Sospirò sollevata, prima di riprendere il discorso con Cristina.
 
«Si è presentato qui pur sapendo che mi avrebbe trovata.»
 
«E quindi? Non dovrebbe farti piacere vederlo?»
 
«Si, ma...»
 
«Ma niente. Dieci minuti fa ho visto la tua maturità scivolarti sotto i piedi.» Cristina la stava rimproverando e, per quanto la infastidisse profondamente, aveva perfettamente ragione.
 
Ella rimase in silenzio, scavando nella sua mente alla ricerca di qualcosa di intelligente con cui poter ribattere, qualcosa che le dimostrasse che non aveva sbagliato tutto, qualcosa che potesse lenire il senso di colpa che si espandeva rapidamente dentro il suo corpo.
 
Alla fine, non riuscì a trovare nulla che la potesse giustificare.
 
Tutti soffrivano, ma quella non era una motivazione sufficiente per ferire ingiustamente su chi non lo meritava.
 
Certamente Gabriele aveva giocato un ruolo importante della sua esplosione, ma avrebbe potuto parlargli, invece di urlargli contro cose che non meritava e che non lo riguardavano nemmeno.
 
«Capisco che scusarsi possa essere difficile per te, perché costringe a mostrare i propri punti deboli e ad ammettere di essere vulnerabili, ma prova per un momento a pensare quanto potresti sentirti più rilassata se lasciassi andare la paura.
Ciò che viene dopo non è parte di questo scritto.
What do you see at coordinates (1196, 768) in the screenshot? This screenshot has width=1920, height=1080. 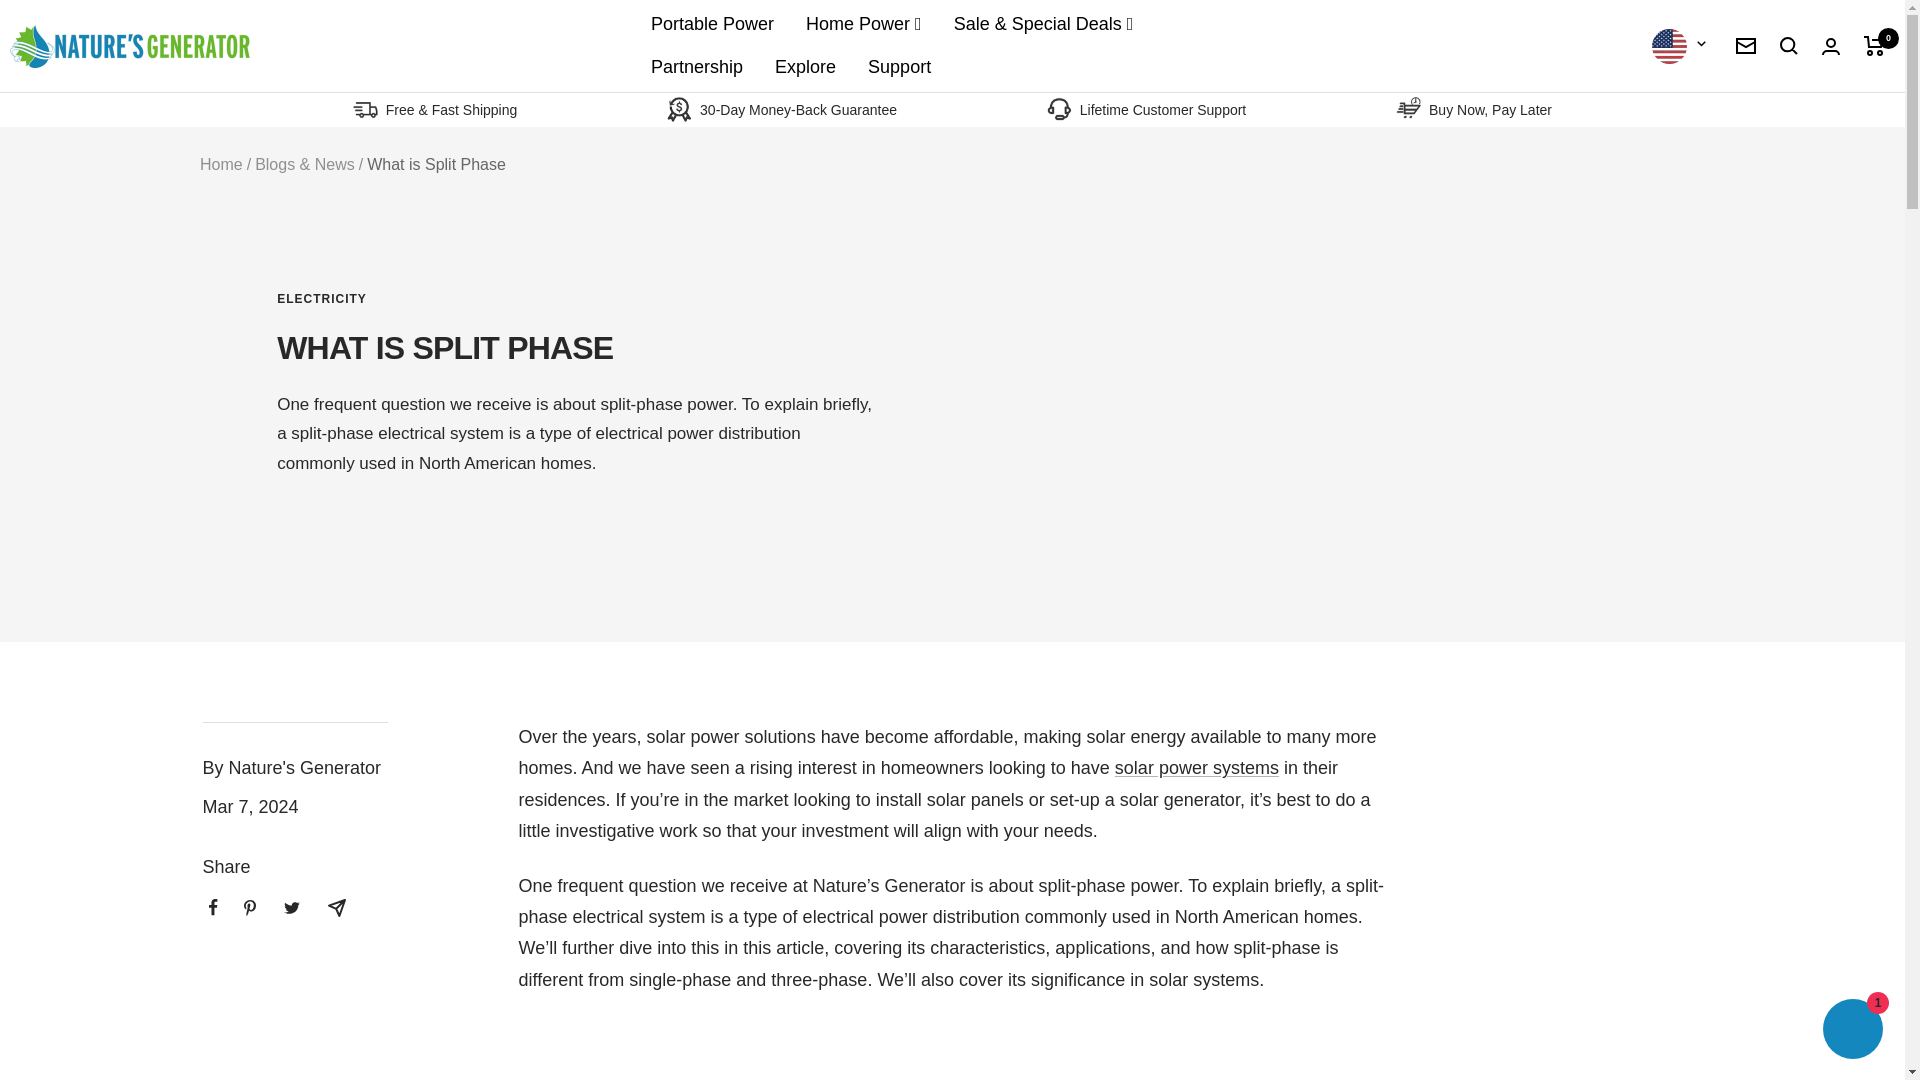 I see `Nature's Generator Powerhouse Systems` at bounding box center [1196, 768].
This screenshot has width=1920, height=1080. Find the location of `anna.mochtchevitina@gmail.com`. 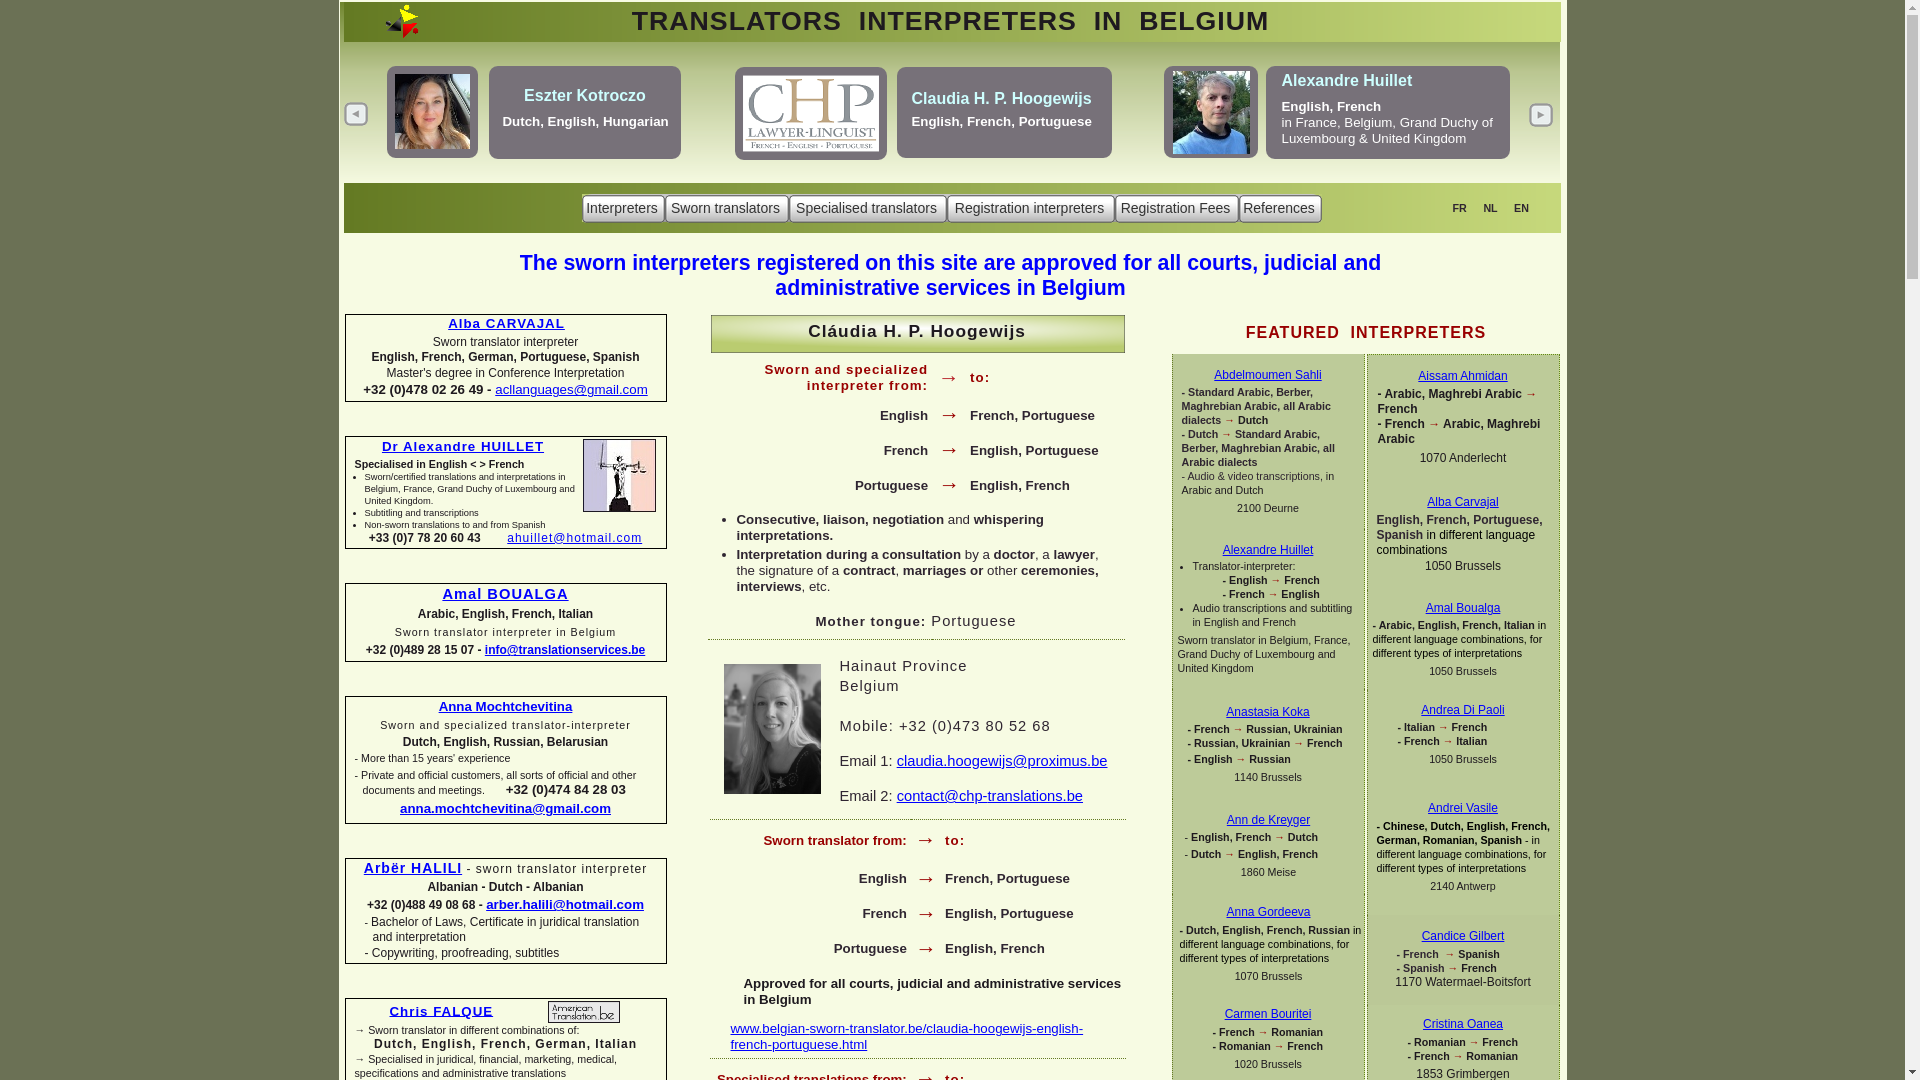

anna.mochtchevitina@gmail.com is located at coordinates (506, 808).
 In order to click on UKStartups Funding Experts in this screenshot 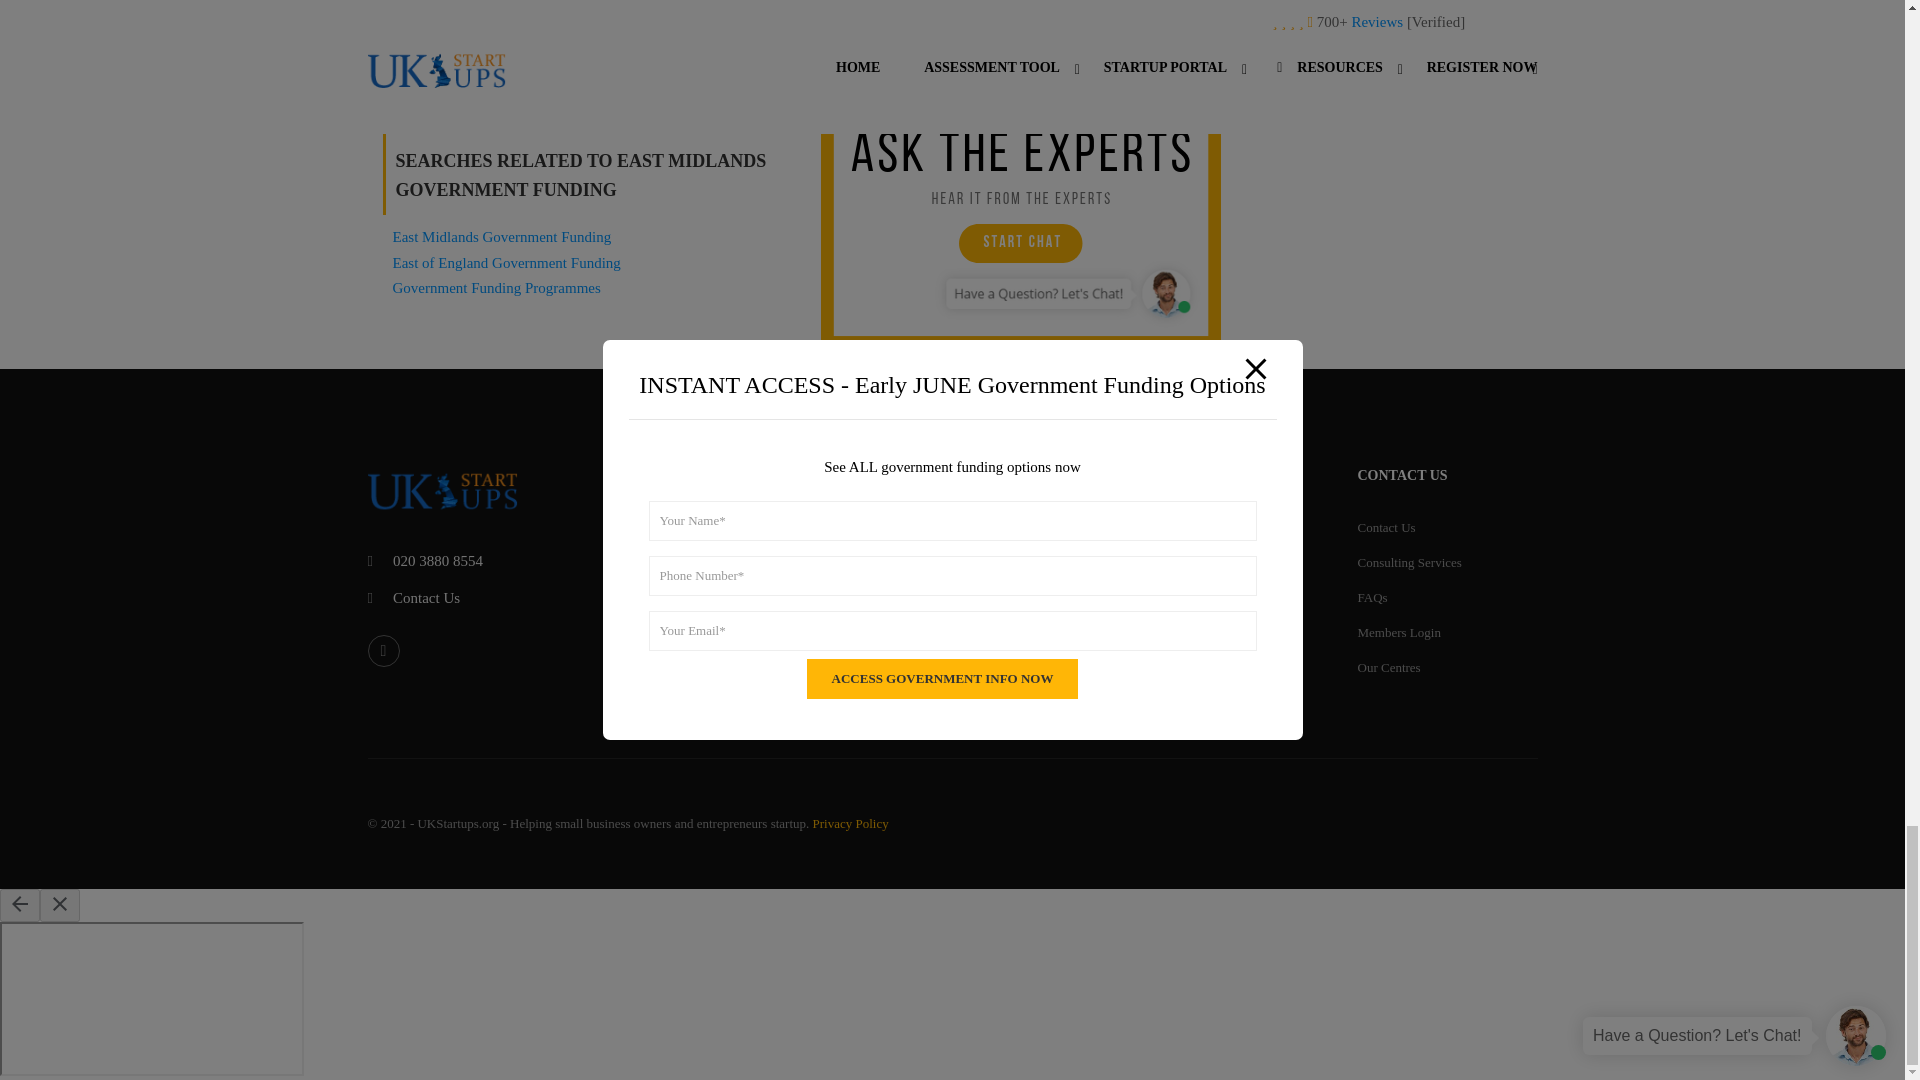, I will do `click(806, 56)`.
Se gli darai le dovute spiegazioni e gli dimostrerai di essere realmente disponibile a un qualunque tipo di rapporto, vedrai che tutto si aggiusterà. Gabriele è comprensivo e non credo sia arrabbiato con te, vuole sono farti capire che lui è lì anche se tu sei diffidente.»
 
Sentir dire da qualcuno cose che lei aveva solo pensato, che aveva temuto di ammettere per difendersi da quei stessi sentimenti che era sempre più difficile arginare, le fece comprendere quanto fosse codarda, così tanto da fuggire ancora prima di provarci.
 
«Forse non sono così coraggiosa come ho sempre pensato» sussurrò, come se stesse ammettendo le sue colpe e per la prima volta riuscisse a vederle con chiarezza.
 
«Lo sei, devi solo essere spronata.» Sorrise Cristina, rivolgendo nuovamente lo sguardo sulla ragazza che le aveva rubato il cuore.